## DATA FOR PROCESSING

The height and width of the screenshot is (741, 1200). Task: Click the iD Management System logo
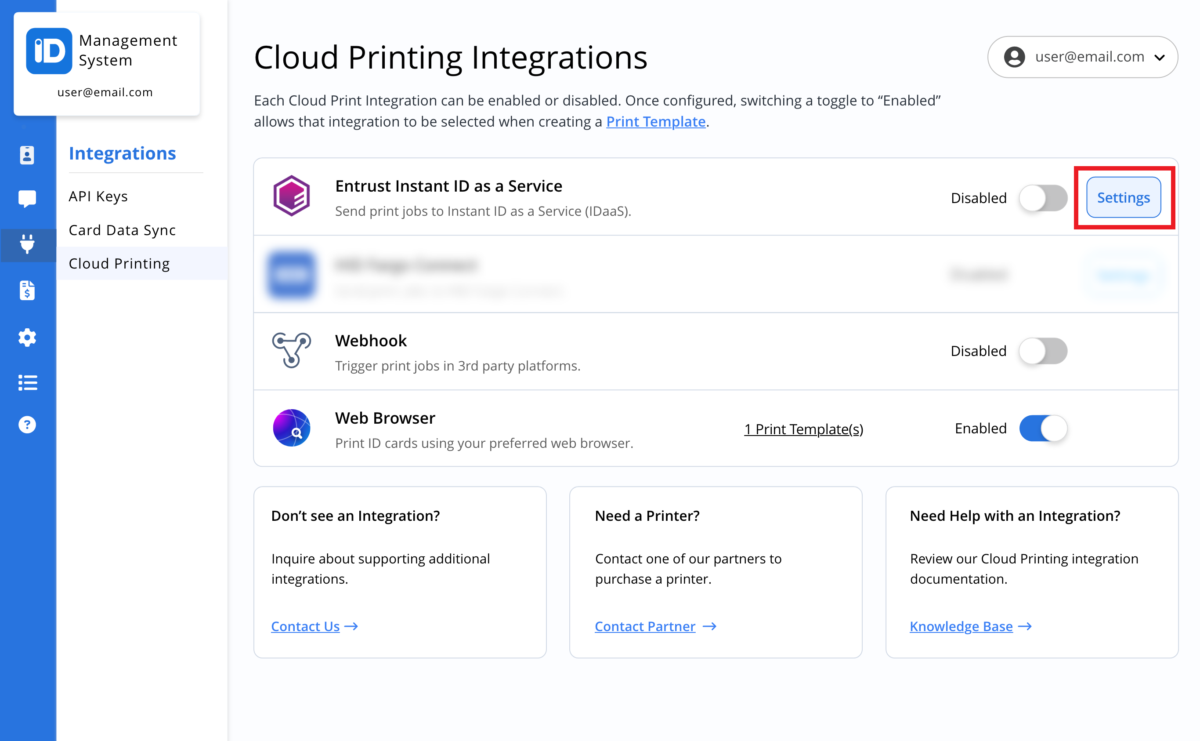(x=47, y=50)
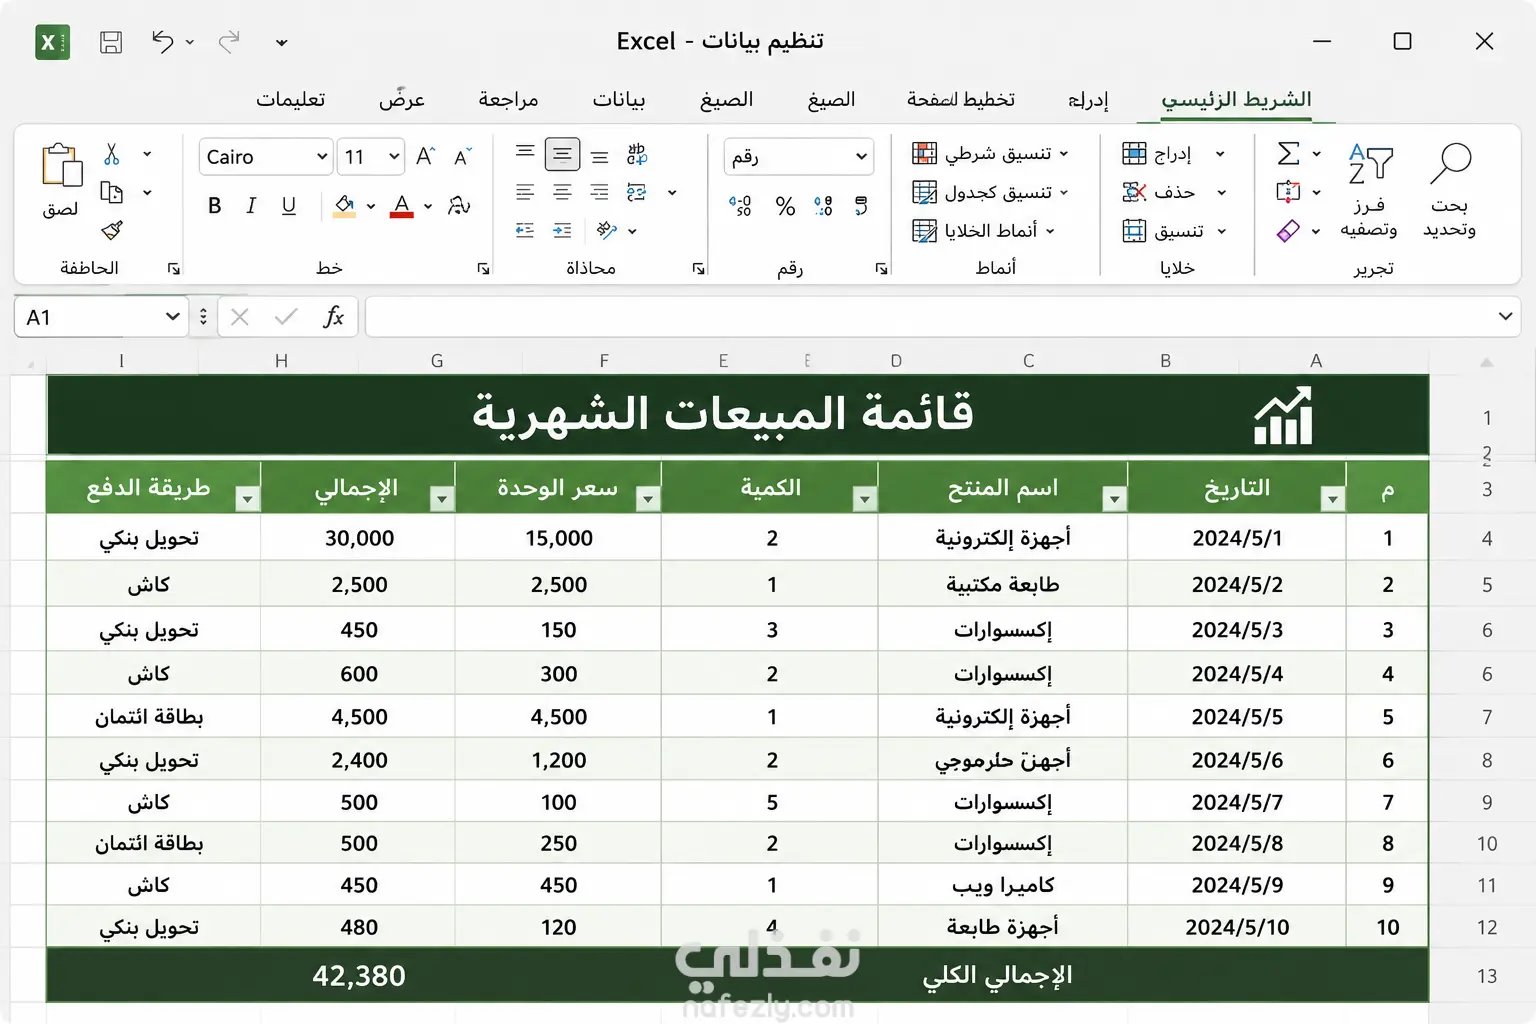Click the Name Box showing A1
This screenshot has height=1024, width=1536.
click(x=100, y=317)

* * *

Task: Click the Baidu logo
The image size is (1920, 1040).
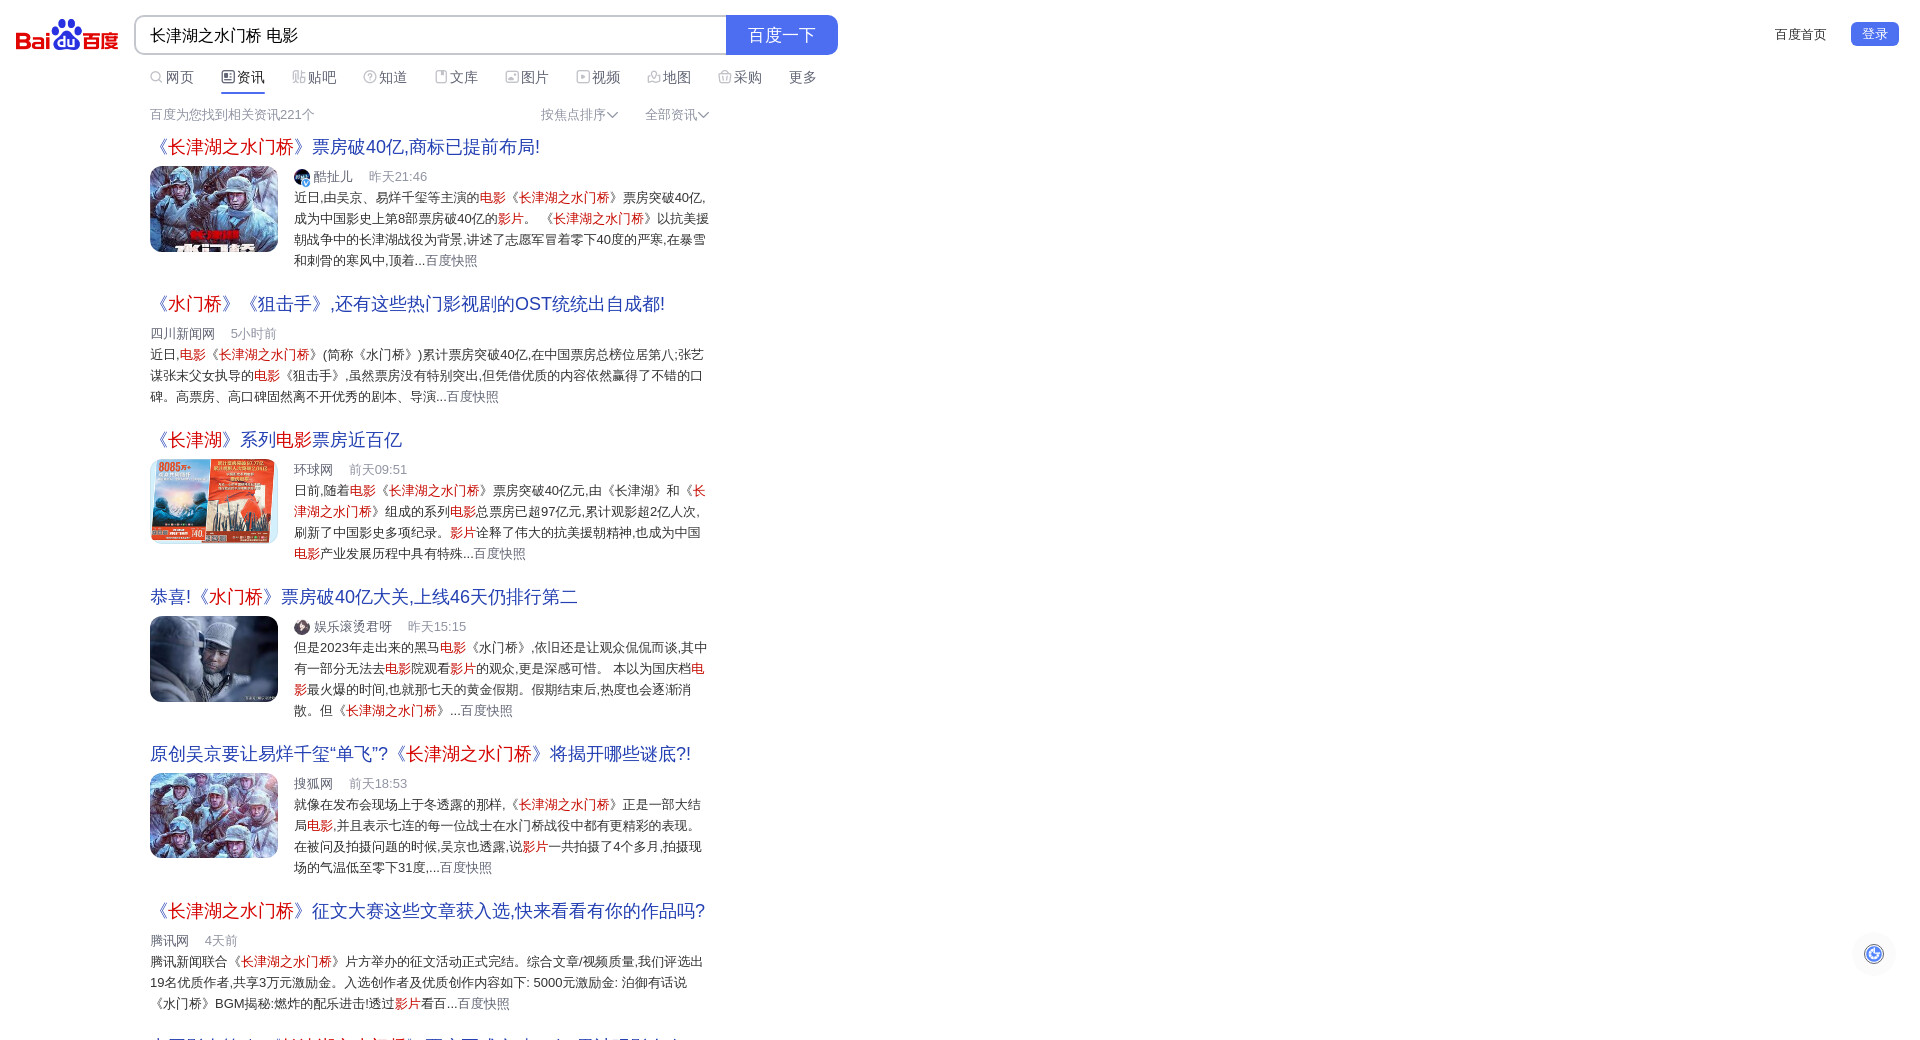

## INSTRUCTIONS FOR THE TASK
Repeat the rows word for word, from the line with "The height and" up to and including the line with "click(x=100, y=317)". Leave out the pictures.

## RESPONSE TO THE EXERCISE
The height and width of the screenshot is (741, 1200). Task: Click the iD Management System logo
(x=47, y=50)
Click the Name Box showing A1
This screenshot has height=1024, width=1536.
click(x=100, y=317)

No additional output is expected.